A good password has one job: be easy for you to use and nearly impossible for anyone — or anything — to guess. The trouble is that the old advice (cram in symbols, change it every month) actually made passwords worse. Modern guidance is simpler and far more effective. We at GetMyPassword explain what makes a password genuinely good in 2026, share memorable examples you can adapt, and show the techniques the experts actually use.

What makes a password good
The single rule that matters most is length. The latest NIST guidance prioritises long passwords (12–16 characters or more) over fiddly complexity, because every extra character multiplies the time an attacker needs. A good password is:
- Long — aim for at least 12–16 characters.
- Unique — a different one for every account.
- Unpredictable — no names, birthdays or keyboard runs.
- Not in a breach — never reuse a password that has leaked before.
The passphrase trick: strong and memorable
The easiest way to get length without losing your mind is a passphrase — three or four unrelated words strung together with a number or symbol. Something like SunnyBeach2026Walking is long, easy to picture and genuinely hard to crack, because there’s no dictionary word or personal detail an attacker can target. Pick words that mean nothing together and you’ll remember them far more easily than P@ssw0rd!.
The acronym method
Prefer something that looks random but isn’t? Take a sentence only you would know — “My first car was a blue Fiat I bought in 2009!” — and use the first letter of each word, keeping the numbers and punctuation: Mfcwab F Ibi2009!. The result looks like gibberish to everyone else but unpacks instantly in your head.
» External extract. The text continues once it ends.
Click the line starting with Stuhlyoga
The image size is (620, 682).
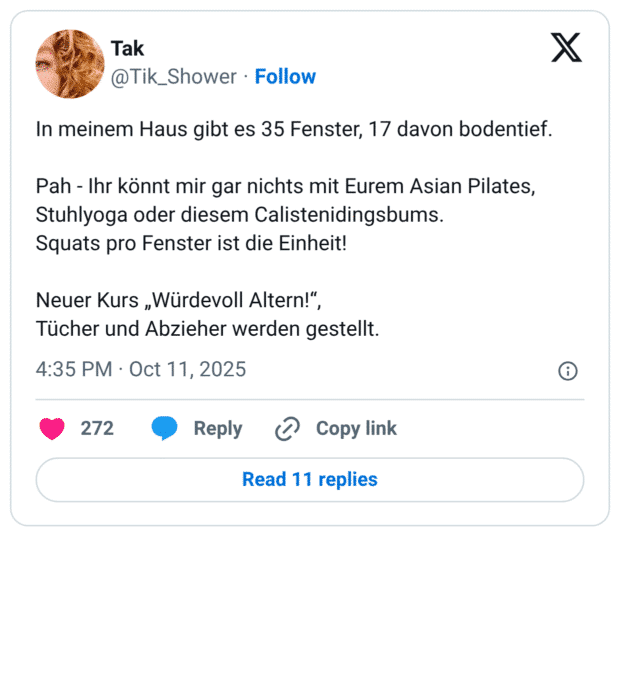click(x=239, y=215)
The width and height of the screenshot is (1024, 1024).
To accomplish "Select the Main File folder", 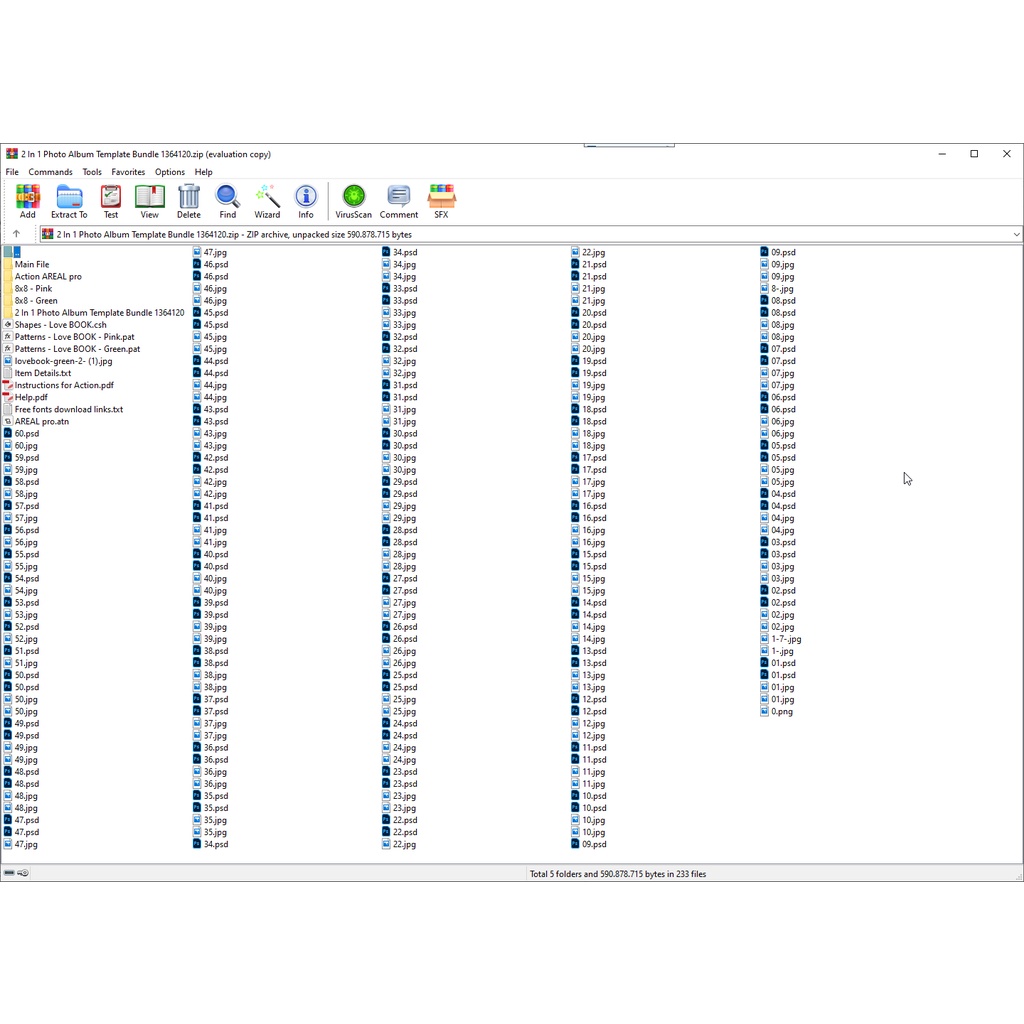I will coord(32,265).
Examples of weak vs strong
| Weak — avoid | Why it fails |
|---|---|
| password1 | Top of every guessing list |
| Summer2026 | Predictable season + year |
| Qwerty123 | A keyboard pattern |
| Emma2010 | Name plus a birth year |
Swapping letters for look-alike numbers — “p@ssw0rd” instead of “password” — barely helps. Cracking tools have known those substitutions for years.
Don’t remember them — manage them
Here’s the honest truth the experts follow: nobody memorises a unique 16-character password for 80 accounts. The modern approach is to let a tool generate and store them. Use our free password generator to create strong ones, check them with the strength checker, and keep them in a manager — our guide to password managers shows how. You only need to remember one good master password; the tool handles the rest.
Frequently asked questions
What is a good password example?
A passphrase of three or four unrelated words with a number, such as “SunnyBeach2026Walking,” is long, memorable and hard to crack. Don’t copy this one — build your own from words that mean nothing together.
How long should a good password be?
At least 12–16 characters. Length matters more than complexity, so a long passphrase beats a short password crammed with symbols.
Is it safe to use the same strong password everywhere?
No. Even a strong password becomes a risk if it’s reused — one breached site exposes all the others. Every account needs its own unique password.